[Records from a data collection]
================
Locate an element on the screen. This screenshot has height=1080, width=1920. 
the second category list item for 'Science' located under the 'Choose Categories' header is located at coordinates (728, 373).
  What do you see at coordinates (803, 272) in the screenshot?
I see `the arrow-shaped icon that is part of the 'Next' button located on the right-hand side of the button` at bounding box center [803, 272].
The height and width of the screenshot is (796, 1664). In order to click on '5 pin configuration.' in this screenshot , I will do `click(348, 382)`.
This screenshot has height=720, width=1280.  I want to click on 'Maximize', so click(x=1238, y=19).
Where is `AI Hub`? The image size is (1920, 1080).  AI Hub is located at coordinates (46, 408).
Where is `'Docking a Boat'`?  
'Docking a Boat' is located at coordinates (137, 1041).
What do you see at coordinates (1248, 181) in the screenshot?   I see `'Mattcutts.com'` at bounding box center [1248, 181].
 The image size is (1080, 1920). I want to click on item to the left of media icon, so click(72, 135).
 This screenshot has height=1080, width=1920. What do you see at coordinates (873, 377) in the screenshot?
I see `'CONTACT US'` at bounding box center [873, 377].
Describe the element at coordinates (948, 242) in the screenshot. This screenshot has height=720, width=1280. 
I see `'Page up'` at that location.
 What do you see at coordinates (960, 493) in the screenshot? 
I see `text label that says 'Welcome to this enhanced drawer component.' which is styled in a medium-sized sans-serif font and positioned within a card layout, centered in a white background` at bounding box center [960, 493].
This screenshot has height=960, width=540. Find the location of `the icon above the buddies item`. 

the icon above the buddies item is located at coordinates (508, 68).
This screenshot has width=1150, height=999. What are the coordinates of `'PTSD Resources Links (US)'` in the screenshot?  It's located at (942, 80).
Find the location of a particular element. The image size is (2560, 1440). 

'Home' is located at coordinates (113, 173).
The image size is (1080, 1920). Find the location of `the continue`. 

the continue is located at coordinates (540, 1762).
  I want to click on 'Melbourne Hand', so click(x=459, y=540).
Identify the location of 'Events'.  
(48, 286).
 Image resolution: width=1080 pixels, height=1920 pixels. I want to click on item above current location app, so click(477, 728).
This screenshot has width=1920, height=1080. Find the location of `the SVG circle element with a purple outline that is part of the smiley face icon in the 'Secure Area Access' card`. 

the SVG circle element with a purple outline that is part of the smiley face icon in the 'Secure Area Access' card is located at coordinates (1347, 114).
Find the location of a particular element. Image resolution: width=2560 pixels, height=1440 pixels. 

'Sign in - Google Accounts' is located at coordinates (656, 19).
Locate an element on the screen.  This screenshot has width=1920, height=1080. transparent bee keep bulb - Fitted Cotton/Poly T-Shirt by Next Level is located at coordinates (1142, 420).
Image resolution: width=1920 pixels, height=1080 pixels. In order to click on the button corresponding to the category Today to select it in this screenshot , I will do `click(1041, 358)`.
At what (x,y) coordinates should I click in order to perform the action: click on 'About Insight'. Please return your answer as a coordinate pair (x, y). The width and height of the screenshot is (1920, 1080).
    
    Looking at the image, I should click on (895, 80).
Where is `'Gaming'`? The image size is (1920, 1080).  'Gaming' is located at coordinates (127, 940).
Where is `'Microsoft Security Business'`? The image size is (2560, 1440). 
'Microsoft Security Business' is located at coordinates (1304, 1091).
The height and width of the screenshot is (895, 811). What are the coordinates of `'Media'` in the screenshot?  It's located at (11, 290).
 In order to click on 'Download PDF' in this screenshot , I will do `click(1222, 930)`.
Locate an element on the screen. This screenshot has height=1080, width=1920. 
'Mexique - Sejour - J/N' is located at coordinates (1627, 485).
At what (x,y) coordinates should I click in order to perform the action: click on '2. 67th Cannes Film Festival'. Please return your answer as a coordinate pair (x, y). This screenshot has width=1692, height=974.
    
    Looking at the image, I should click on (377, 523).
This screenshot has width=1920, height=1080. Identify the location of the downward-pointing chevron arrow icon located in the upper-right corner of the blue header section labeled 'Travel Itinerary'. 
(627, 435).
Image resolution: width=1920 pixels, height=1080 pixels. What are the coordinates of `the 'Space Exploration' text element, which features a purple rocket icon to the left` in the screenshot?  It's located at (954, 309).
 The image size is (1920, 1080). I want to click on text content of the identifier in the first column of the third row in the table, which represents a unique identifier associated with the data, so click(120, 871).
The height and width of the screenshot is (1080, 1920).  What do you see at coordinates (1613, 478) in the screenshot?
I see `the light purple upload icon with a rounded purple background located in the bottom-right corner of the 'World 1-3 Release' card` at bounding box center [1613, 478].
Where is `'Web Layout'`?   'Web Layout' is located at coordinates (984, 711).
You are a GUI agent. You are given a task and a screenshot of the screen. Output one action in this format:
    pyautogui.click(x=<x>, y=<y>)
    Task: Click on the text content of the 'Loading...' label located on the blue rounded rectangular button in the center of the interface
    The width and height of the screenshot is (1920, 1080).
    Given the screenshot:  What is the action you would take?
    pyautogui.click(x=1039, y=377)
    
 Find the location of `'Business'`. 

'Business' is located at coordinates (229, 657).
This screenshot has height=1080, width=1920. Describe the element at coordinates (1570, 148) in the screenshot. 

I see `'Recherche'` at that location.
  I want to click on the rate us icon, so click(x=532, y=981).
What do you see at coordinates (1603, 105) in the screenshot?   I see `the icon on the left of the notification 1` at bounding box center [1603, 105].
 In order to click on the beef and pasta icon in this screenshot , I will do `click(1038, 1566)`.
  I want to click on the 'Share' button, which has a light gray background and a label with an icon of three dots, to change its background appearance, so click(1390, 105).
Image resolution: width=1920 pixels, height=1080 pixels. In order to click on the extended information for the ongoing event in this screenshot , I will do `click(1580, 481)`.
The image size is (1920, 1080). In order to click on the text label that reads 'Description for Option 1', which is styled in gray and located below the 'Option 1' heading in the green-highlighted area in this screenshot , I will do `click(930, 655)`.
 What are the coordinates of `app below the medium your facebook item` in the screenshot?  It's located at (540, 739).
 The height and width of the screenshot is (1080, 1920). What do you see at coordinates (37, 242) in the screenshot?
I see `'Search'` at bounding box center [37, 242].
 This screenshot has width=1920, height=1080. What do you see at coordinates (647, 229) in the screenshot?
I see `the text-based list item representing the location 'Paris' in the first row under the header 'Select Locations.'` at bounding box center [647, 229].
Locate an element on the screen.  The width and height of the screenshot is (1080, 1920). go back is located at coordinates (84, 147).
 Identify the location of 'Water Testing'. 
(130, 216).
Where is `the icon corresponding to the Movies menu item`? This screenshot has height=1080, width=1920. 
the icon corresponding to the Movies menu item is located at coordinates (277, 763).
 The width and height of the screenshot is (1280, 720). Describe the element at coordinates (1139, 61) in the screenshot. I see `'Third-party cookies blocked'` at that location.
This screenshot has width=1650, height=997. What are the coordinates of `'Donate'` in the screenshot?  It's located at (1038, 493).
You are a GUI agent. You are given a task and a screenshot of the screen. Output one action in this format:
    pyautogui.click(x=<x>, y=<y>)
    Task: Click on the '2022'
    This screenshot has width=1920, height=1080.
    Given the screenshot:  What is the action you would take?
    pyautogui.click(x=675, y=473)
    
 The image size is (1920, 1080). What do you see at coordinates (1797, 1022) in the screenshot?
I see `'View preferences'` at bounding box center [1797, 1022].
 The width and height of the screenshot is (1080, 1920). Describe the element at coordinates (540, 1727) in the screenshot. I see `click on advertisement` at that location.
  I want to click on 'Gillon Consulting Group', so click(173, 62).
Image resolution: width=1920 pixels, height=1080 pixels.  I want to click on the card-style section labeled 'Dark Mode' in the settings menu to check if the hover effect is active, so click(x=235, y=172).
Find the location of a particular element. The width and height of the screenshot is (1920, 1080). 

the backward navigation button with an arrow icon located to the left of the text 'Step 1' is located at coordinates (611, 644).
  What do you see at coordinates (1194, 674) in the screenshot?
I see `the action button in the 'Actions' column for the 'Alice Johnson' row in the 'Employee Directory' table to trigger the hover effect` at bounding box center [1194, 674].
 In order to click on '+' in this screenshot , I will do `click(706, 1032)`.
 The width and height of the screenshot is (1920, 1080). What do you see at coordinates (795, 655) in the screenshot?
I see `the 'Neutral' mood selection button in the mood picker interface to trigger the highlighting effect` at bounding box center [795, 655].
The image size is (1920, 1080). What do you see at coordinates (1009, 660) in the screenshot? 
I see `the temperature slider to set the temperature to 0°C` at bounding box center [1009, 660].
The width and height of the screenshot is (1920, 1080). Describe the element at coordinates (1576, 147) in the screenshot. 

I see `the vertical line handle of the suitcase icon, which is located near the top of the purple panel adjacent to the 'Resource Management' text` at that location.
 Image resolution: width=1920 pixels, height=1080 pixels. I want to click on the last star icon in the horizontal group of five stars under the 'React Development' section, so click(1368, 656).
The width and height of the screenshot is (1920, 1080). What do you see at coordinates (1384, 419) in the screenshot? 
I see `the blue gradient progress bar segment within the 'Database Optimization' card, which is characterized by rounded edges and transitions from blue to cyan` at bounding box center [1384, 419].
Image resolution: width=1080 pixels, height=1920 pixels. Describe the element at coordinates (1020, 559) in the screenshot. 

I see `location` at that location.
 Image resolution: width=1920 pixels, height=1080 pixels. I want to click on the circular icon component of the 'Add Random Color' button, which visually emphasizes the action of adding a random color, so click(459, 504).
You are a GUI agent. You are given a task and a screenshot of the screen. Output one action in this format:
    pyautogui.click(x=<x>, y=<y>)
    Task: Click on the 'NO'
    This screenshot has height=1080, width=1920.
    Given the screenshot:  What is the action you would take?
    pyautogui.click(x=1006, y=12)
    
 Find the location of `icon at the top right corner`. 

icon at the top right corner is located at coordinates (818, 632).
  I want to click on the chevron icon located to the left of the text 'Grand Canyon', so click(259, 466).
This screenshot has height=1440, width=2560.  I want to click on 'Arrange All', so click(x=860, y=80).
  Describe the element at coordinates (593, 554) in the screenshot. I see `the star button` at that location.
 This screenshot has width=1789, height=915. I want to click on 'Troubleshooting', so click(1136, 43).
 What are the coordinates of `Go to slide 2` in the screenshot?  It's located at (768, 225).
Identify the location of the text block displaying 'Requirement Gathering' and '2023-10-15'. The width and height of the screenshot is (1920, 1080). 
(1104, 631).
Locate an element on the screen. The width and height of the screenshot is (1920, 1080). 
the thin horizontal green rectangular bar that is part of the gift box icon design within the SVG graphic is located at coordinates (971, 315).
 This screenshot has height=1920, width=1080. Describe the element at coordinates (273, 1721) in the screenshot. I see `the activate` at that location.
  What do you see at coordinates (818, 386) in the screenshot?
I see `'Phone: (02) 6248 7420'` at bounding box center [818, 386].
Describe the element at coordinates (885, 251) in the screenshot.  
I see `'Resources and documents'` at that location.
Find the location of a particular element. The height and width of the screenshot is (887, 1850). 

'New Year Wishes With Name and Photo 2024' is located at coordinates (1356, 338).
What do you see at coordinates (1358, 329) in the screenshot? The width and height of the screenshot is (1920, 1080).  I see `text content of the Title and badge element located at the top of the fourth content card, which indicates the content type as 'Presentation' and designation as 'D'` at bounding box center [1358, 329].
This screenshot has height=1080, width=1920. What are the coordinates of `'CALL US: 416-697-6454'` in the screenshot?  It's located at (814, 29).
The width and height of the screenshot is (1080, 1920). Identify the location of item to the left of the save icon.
================
§ WORK TO DO
Output the listing from its first line up to and including the line containing "the continue is", copying every line without any change.

§ THE RESPONSE
Locate an element on the screen. This screenshot has height=1080, width=1920. 
the second category list item for 'Science' located under the 'Choose Categories' header is located at coordinates (728, 373).
  What do you see at coordinates (803, 272) in the screenshot?
I see `the arrow-shaped icon that is part of the 'Next' button located on the right-hand side of the button` at bounding box center [803, 272].
The height and width of the screenshot is (796, 1664). In order to click on '5 pin configuration.' in this screenshot , I will do `click(348, 382)`.
This screenshot has height=720, width=1280.  I want to click on 'Maximize', so click(x=1238, y=19).
Where is `AI Hub`? The image size is (1920, 1080).  AI Hub is located at coordinates (46, 408).
Where is `'Docking a Boat'`?  
'Docking a Boat' is located at coordinates (137, 1041).
What do you see at coordinates (1248, 181) in the screenshot?   I see `'Mattcutts.com'` at bounding box center [1248, 181].
 The image size is (1080, 1920). I want to click on item to the left of media icon, so click(72, 135).
 This screenshot has height=1080, width=1920. What do you see at coordinates (873, 377) in the screenshot?
I see `'CONTACT US'` at bounding box center [873, 377].
Describe the element at coordinates (948, 242) in the screenshot. This screenshot has height=720, width=1280. 
I see `'Page up'` at that location.
 What do you see at coordinates (960, 493) in the screenshot? 
I see `text label that says 'Welcome to this enhanced drawer component.' which is styled in a medium-sized sans-serif font and positioned within a card layout, centered in a white background` at bounding box center [960, 493].
This screenshot has height=960, width=540. Find the location of `the icon above the buddies item`. 

the icon above the buddies item is located at coordinates (508, 68).
This screenshot has width=1150, height=999. What are the coordinates of `'PTSD Resources Links (US)'` in the screenshot?  It's located at (942, 80).
Find the location of a particular element. The image size is (2560, 1440). 

'Home' is located at coordinates (113, 173).
The image size is (1080, 1920). Find the location of `the continue`. 

the continue is located at coordinates (540, 1762).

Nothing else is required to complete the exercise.